Meanwhle, UK Prime Minister Boris Johnson on Thursday said that he is confident that the world can build back better from the COVID-19 pandemic if it "builds back greener" and that the richer nations of the world would need to take the lead on investments.

Addressing the US-led Leaders Summit on Climate to mark Earth Day virtually, Johnson pointed to the UK's credentials as the first country to pass legislation for net zero and that it was halfway to its target of achieving net zero carbon emissions.

He flagged a speeding up of these goals ahead of the UK's COP26 climate summit in Glasgow in November by legislating to deliver 78 per cent of the reductions needed to reach that goal by 2035.

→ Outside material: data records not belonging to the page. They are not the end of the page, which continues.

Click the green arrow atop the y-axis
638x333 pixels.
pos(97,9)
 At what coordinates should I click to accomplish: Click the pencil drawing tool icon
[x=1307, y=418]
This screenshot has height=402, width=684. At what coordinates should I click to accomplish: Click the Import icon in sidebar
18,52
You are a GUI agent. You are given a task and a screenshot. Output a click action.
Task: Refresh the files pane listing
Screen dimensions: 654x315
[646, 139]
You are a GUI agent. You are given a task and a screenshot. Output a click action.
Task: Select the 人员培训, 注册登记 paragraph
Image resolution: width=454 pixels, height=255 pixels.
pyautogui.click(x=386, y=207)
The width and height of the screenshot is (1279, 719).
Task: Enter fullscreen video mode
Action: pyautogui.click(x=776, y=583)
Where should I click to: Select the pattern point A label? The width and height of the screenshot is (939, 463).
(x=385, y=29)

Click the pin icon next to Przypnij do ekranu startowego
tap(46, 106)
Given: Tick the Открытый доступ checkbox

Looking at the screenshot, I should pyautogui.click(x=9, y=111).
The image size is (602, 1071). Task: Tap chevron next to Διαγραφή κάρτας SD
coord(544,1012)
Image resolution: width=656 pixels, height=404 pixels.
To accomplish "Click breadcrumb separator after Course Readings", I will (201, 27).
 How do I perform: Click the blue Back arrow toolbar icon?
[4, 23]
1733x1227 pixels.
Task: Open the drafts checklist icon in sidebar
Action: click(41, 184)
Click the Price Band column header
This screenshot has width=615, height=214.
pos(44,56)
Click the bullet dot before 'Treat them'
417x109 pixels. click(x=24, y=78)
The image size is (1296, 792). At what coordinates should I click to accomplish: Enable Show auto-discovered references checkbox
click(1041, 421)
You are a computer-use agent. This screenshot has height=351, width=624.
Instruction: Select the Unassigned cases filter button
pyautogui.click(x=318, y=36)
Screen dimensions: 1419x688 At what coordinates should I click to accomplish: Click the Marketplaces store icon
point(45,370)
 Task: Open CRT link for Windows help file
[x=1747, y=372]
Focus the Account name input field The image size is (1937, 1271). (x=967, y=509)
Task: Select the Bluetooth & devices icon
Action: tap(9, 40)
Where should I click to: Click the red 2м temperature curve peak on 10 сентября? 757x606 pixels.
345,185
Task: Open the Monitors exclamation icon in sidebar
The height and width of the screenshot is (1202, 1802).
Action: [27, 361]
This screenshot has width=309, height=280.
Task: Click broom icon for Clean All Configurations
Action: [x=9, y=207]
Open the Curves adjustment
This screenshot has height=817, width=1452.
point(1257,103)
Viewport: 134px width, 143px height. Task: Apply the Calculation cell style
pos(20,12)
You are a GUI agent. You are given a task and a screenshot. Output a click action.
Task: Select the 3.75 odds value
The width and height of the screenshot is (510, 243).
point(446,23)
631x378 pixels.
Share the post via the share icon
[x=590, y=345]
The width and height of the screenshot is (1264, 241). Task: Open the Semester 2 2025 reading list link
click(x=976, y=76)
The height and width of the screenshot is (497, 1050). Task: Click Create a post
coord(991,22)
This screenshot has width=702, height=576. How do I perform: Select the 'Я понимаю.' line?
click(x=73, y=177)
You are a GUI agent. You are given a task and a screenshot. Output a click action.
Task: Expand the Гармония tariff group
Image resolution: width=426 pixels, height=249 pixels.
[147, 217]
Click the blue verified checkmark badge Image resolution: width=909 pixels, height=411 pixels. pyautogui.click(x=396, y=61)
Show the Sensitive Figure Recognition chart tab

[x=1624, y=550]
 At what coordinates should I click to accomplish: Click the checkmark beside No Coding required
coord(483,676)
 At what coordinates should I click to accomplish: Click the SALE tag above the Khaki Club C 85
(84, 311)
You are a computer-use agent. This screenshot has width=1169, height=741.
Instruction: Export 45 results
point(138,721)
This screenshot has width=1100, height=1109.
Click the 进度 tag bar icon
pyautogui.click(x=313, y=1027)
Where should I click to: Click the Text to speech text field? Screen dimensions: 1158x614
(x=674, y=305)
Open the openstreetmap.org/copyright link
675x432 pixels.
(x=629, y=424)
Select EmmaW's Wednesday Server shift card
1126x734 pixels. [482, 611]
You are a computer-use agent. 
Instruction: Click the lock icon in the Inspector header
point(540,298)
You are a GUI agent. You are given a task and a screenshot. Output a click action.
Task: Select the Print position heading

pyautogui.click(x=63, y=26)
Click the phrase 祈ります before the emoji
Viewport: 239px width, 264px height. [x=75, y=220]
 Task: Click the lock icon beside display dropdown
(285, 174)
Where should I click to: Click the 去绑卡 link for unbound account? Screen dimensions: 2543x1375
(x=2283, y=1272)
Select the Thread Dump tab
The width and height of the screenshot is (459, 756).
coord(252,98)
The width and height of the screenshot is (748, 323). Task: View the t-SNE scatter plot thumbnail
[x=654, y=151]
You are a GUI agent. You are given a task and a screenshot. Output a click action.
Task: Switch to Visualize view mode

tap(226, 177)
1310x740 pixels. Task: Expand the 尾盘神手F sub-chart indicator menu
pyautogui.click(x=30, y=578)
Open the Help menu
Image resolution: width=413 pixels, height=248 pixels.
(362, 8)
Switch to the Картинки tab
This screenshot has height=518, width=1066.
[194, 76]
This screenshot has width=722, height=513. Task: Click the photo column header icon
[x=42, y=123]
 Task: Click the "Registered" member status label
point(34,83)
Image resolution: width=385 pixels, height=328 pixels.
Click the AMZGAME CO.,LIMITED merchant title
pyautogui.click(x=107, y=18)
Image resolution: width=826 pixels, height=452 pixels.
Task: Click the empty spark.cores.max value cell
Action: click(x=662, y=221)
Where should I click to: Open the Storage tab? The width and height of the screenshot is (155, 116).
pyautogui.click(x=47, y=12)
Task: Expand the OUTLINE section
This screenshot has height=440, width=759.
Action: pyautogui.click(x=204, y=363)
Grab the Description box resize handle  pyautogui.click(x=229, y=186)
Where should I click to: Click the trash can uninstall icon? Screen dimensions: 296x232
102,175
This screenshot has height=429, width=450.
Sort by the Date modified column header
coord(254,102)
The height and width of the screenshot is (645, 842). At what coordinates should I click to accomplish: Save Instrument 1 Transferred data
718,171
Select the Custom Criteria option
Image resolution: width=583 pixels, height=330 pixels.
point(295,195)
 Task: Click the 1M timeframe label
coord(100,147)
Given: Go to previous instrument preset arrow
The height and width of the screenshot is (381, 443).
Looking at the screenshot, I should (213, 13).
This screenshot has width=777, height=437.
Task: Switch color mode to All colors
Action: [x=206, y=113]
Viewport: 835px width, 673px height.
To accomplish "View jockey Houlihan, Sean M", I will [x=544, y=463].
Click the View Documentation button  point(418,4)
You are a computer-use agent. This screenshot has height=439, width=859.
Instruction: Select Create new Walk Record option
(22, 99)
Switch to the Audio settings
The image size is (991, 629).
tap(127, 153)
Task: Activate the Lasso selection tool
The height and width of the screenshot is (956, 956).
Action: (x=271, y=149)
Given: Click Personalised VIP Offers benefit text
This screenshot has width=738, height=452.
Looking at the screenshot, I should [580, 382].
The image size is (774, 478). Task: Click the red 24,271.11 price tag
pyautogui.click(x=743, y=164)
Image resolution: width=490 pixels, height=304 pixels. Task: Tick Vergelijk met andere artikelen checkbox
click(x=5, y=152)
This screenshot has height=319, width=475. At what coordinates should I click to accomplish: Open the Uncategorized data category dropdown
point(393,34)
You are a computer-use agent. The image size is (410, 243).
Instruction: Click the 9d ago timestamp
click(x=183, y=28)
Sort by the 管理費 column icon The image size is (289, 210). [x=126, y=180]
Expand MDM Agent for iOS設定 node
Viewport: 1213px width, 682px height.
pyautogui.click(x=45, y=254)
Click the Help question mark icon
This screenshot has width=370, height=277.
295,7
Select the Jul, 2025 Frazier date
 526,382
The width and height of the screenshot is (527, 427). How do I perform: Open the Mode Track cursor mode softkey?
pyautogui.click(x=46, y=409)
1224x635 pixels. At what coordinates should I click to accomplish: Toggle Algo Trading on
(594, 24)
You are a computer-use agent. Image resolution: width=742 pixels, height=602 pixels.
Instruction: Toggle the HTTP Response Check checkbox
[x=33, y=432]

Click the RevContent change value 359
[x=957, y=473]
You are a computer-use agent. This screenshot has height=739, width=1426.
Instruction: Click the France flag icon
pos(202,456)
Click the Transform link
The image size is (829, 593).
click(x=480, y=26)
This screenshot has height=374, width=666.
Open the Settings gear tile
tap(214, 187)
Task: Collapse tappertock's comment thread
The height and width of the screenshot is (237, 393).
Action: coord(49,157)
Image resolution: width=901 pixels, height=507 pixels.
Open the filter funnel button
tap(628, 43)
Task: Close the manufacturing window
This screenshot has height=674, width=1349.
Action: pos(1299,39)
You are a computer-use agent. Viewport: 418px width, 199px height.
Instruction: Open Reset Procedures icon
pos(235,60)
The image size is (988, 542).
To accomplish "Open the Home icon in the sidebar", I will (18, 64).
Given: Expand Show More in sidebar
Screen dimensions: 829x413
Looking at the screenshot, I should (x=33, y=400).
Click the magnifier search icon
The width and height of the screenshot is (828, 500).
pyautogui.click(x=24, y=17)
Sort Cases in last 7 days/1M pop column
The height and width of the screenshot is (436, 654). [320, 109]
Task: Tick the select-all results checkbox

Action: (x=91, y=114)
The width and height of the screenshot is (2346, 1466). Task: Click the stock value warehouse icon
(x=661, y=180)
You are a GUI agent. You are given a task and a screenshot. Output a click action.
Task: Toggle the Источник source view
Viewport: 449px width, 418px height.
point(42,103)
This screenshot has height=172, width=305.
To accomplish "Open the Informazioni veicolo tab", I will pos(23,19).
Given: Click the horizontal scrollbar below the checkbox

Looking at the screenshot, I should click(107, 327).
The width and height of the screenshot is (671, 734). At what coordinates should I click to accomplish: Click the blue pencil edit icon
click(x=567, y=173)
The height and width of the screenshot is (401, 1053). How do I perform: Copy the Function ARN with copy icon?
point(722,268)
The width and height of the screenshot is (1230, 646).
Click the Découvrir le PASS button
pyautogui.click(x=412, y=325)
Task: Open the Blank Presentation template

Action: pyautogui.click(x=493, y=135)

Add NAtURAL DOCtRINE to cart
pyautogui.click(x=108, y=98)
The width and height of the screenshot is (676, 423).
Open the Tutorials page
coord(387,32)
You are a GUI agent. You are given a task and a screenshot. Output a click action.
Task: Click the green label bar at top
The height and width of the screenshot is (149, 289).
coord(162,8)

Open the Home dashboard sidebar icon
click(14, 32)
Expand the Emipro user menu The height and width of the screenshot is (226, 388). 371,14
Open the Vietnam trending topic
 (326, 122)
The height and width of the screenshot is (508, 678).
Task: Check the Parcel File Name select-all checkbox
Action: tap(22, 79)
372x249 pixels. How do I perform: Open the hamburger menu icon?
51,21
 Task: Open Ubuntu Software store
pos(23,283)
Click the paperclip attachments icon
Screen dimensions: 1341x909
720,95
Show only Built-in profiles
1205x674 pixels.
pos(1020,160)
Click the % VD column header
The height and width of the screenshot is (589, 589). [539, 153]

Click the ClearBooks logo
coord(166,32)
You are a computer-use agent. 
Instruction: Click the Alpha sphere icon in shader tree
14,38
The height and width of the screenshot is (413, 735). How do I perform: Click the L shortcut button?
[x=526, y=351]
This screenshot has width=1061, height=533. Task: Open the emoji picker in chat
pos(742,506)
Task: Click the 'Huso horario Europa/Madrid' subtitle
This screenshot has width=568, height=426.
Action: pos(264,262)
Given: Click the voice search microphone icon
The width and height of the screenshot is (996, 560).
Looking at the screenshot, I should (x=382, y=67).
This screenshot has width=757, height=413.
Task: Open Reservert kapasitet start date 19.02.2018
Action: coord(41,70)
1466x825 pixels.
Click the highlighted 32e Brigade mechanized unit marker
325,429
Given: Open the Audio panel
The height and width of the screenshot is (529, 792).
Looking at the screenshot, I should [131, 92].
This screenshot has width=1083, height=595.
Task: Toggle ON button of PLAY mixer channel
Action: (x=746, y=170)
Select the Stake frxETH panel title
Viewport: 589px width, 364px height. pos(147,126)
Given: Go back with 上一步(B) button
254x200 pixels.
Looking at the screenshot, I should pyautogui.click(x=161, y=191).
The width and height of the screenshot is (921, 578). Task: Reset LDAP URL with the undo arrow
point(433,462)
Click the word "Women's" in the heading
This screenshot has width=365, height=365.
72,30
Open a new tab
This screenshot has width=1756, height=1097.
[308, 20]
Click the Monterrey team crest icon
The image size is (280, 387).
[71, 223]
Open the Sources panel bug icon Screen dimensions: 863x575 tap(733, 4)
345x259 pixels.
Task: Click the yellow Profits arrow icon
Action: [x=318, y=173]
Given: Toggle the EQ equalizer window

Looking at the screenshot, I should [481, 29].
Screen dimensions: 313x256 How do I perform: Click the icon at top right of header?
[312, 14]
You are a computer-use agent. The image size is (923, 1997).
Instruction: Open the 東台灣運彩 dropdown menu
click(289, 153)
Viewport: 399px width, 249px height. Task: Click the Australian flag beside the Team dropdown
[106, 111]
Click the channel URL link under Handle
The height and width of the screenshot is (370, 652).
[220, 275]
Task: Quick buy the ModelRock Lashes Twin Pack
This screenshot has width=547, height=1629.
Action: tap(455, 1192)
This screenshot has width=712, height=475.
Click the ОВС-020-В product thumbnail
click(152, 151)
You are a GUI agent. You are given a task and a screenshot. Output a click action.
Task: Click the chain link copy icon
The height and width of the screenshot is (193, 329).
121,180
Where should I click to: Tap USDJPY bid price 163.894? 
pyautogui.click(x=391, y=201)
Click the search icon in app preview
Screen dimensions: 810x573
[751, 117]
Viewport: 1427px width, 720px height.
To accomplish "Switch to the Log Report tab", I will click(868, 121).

We can do this together across the world. It's going to mean the richest nations coming together and exceeding the USD 100 billion commitment that they already made in 2009 and I stress how important that is, said Johnson.

We have carbon emissions lower than at any point since the 19th century, we're ending support for fossil fuels overseas and doubling our international climate finance. We're actually speeding up because we see the obligations for developed countries to do more, we're legislating to deliver 78 per cent of the reductions needed to reach that goal by 2035, he said.

As host of COP26, we want to see similar ambitions around the world and we're working with everybody, from the smallest nations to the biggest emitters to secure commitments that will keep change to within 1.5 degrees, he added.

Forty global leaders, including Indian Prime Minister Narendra Modi, took part in the summit led by US President Joe Biden.